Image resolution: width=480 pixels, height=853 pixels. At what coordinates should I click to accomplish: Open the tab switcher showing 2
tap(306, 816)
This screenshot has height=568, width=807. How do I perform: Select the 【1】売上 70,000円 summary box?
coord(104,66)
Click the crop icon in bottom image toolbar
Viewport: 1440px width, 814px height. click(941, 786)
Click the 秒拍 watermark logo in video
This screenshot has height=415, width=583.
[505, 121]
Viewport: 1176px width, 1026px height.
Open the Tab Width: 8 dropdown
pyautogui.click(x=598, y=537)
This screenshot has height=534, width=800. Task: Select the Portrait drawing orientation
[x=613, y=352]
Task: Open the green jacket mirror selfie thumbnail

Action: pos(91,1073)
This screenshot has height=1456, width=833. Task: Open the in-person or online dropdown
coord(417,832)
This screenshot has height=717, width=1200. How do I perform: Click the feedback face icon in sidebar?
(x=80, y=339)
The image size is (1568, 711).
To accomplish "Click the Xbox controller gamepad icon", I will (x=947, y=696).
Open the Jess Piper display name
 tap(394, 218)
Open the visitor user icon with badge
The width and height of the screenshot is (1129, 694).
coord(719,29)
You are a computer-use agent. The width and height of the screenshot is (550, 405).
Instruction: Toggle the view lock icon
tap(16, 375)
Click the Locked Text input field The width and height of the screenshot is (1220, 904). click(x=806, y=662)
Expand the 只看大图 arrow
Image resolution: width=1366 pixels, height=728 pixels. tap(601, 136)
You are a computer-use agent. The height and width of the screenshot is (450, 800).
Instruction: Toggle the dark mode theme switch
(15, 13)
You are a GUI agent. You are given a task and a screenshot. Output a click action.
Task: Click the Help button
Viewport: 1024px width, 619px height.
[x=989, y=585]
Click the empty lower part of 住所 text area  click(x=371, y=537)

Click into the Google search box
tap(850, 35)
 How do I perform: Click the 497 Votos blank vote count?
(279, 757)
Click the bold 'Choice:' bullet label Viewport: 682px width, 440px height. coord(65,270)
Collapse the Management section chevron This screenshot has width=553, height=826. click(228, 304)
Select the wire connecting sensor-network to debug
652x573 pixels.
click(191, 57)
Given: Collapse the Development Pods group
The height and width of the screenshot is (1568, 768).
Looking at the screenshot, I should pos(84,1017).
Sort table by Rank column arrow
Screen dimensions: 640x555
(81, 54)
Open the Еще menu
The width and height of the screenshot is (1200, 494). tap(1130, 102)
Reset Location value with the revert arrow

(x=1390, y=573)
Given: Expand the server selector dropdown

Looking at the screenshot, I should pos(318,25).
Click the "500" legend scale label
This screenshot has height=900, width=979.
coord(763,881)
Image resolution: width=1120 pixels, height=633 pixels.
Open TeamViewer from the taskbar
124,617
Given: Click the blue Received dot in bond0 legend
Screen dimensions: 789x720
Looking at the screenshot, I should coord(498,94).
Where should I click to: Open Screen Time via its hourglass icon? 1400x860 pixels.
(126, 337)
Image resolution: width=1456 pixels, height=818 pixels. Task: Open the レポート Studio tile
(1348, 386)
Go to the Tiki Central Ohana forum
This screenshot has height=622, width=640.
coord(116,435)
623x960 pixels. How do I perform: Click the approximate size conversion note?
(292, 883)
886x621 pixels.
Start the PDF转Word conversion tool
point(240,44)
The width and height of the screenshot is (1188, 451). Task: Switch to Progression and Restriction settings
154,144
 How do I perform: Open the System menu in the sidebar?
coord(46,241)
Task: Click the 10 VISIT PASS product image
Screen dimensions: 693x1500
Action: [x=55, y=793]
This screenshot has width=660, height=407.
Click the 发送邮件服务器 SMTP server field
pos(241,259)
--
YOUR GOAL:
Please reproduce the records exactly, without leaving any out.

REPLY TO THE EXERCISE:
Image resolution: width=480 pixels, height=853 pixels. At what coordinates should I click to accomplish: Open the tab switcher showing 2
tap(306, 816)
This screenshot has height=568, width=807. How do I perform: Select the 【1】売上 70,000円 summary box?
coord(104,66)
Click the crop icon in bottom image toolbar
Viewport: 1440px width, 814px height. click(941, 786)
Click the 秒拍 watermark logo in video
This screenshot has height=415, width=583.
[505, 121]
Viewport: 1176px width, 1026px height.
Open the Tab Width: 8 dropdown
pyautogui.click(x=598, y=537)
This screenshot has height=534, width=800. Task: Select the Portrait drawing orientation
[x=613, y=352]
Task: Open the green jacket mirror selfie thumbnail

Action: pos(91,1073)
This screenshot has height=1456, width=833. Task: Open the in-person or online dropdown
coord(417,832)
This screenshot has height=717, width=1200. How do I perform: Click the feedback face icon in sidebar?
(x=80, y=339)
The image size is (1568, 711).
To accomplish "Click the Xbox controller gamepad icon", I will (x=947, y=696).
Open the Jess Piper display name
 tap(394, 218)
Open the visitor user icon with badge
The width and height of the screenshot is (1129, 694).
coord(719,29)
You are a computer-use agent. The width and height of the screenshot is (550, 405).
Instruction: Toggle the view lock icon
tap(16, 375)
Click the Locked Text input field The width and height of the screenshot is (1220, 904). click(x=806, y=662)
Expand the 只看大图 arrow
Image resolution: width=1366 pixels, height=728 pixels. tap(601, 136)
You are a computer-use agent. The height and width of the screenshot is (450, 800).
Instruction: Toggle the dark mode theme switch
(15, 13)
You are a GUI agent. You are given a task and a screenshot. Output a click action.
Task: Click the Help button
Viewport: 1024px width, 619px height.
[x=989, y=585]
Click the empty lower part of 住所 text area  click(x=371, y=537)

Click into the Google search box
tap(850, 35)
 How do I perform: Click the 497 Votos blank vote count?
(279, 757)
Click the bold 'Choice:' bullet label Viewport: 682px width, 440px height. coord(65,270)
Collapse the Management section chevron This screenshot has width=553, height=826. click(228, 304)
Select the wire connecting sensor-network to debug
652x573 pixels.
click(191, 57)
Given: Collapse the Development Pods group
The height and width of the screenshot is (1568, 768).
Looking at the screenshot, I should pos(84,1017).
Sort table by Rank column arrow
Screen dimensions: 640x555
(81, 54)
Open the Еще menu
The width and height of the screenshot is (1200, 494). tap(1130, 102)
Reset Location value with the revert arrow

(x=1390, y=573)
Given: Expand the server selector dropdown

Looking at the screenshot, I should pos(318,25).
Click the "500" legend scale label
This screenshot has height=900, width=979.
coord(763,881)
Image resolution: width=1120 pixels, height=633 pixels.
Open TeamViewer from the taskbar
124,617
Given: Click the blue Received dot in bond0 legend
Screen dimensions: 789x720
Looking at the screenshot, I should coord(498,94).
Where should I click to: Open Screen Time via its hourglass icon? 1400x860 pixels.
(126, 337)
Image resolution: width=1456 pixels, height=818 pixels. Task: Open the レポート Studio tile
(1348, 386)
Go to the Tiki Central Ohana forum
This screenshot has height=622, width=640.
coord(116,435)
623x960 pixels. How do I perform: Click the approximate size conversion note?
(292, 883)
886x621 pixels.
Start the PDF转Word conversion tool
point(240,44)
The width and height of the screenshot is (1188, 451). Task: Switch to Progression and Restriction settings
154,144
 How do I perform: Open the System menu in the sidebar?
coord(46,241)
Task: Click the 10 VISIT PASS product image
Screen dimensions: 693x1500
Action: [x=55, y=793]
This screenshot has width=660, height=407.
Click the 发送邮件服务器 SMTP server field
pos(241,259)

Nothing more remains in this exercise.